REQUISITOS DAS TAREFAS:
- a) Responda, com base no texto sobre Branca de Neve, a cada pergunta em sua própria linha:
(i) Em que ano estreou "Branca de Neve e os Sete Anões"?
(ii) Quem interpreta a Rainha na adaptação que o texto escolhe comentar?
(iii) Para onde a Rainha Má ordena que o Rei vá?
- b) Devolva, do texto sobre Branca de Neve, tudo o que vai desde "Hoje, 75 anos" até "como a Rainha.", sem alterar nada.

TRECHO FORNECIDO:
Hoje, 75 anos depois de “Branca de Neve e os Sete Anões” estrear em 1937, o conto ganha duas releituras – “Espelho, Espelho Meu” e “Branca de Neve e o Caçador”. Por ora, vamos nos contentar com a adaptação que traz Julia Roberts como a Rainha.
Branca de Neve vivia em um reino mágico e alegre governado pelo Rei, seu pai. Este, terrivelmente abalado pela perda de sua amada esposa, reencontraria a sorte e o amor em tempos. Ou não. Encantado pela inebriante beleza de uma jovem ruiva, o Rei não hesita em chamá-la para governar ao seu lado. A jovem, astuta e traiçoeira, aceita o convite e se casa com o pai de Branca de Neve. Assim, tem início o pior pesadelo da jovem princesa. Almejando a totalidade do poder do reino, a Rainha Má enfeitiça seu marido e lhe ordena que vá para a Floresta Negra – esta, habitada por um terrível monstro. Foi a última vez que se ouviu falar do Rei. E o reino caiu em desgraça.

LINHAS DE DADOS:
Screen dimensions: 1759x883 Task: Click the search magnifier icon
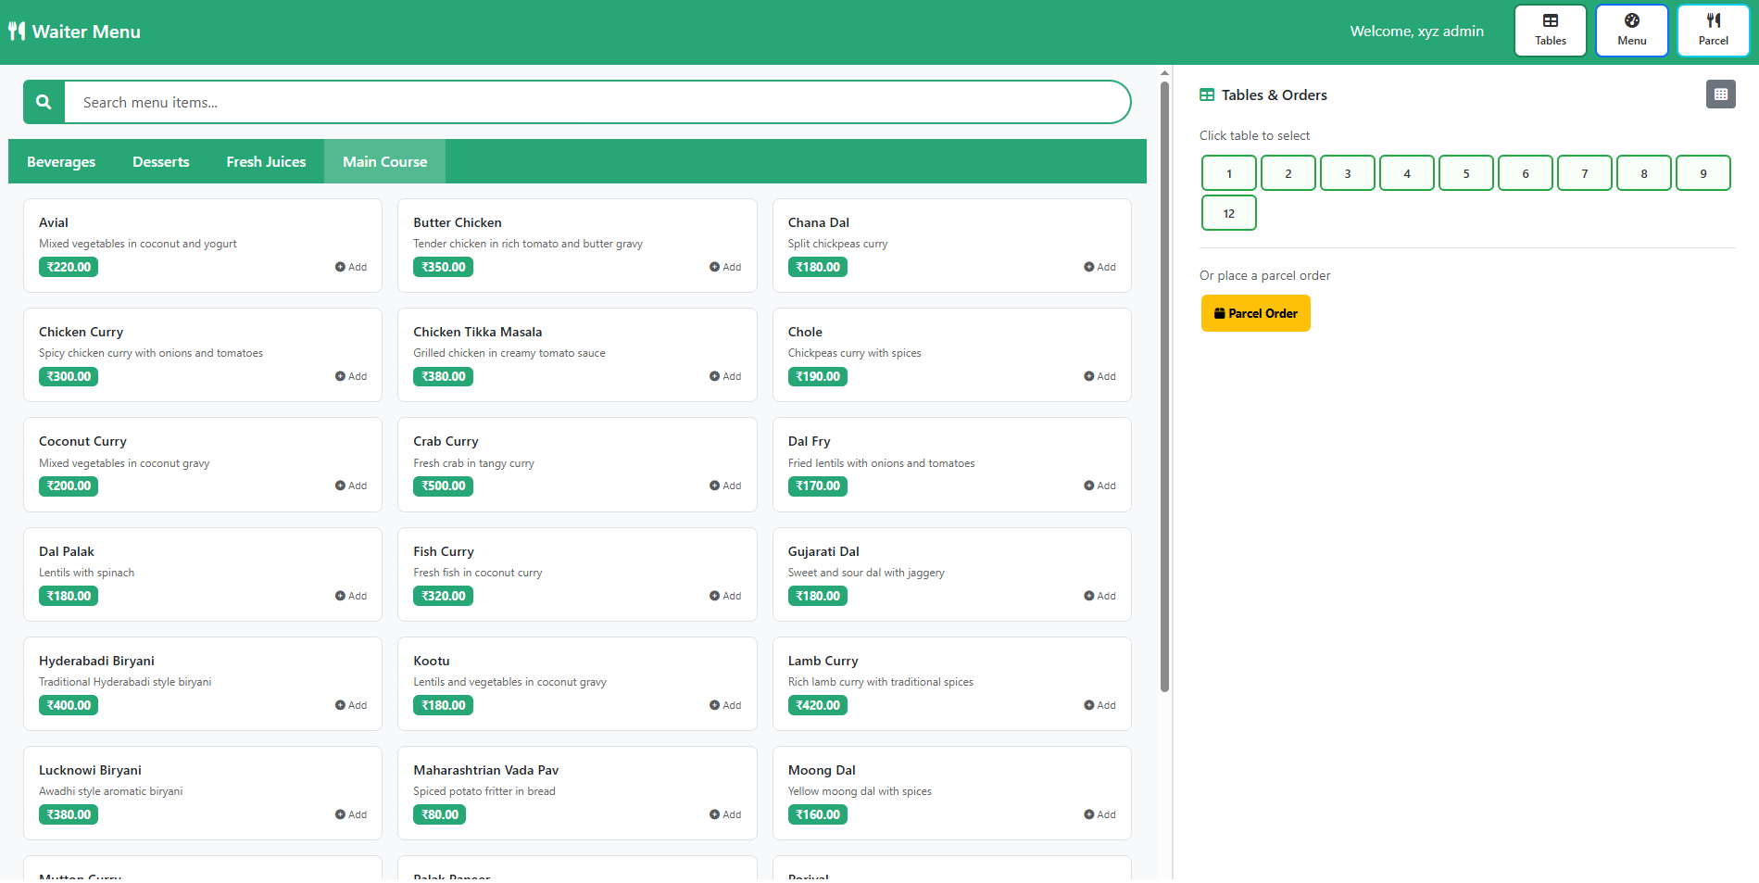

RESPOSTAS POR TAREFA:
- a)
(i) Em 1937.
(ii) Julia Roberts.
(iii) Para a Floresta Negra.

- b)
Hoje, 75 anos depois de “Branca de Neve e os Sete Anões” estrear em 1937, o conto ganha duas releituras – “Espelho, Espelho Meu” e “Branca de Neve e o Caçador”. Por ora, vamos nos contentar com a adaptação que traz Julia Roberts como a Rainha.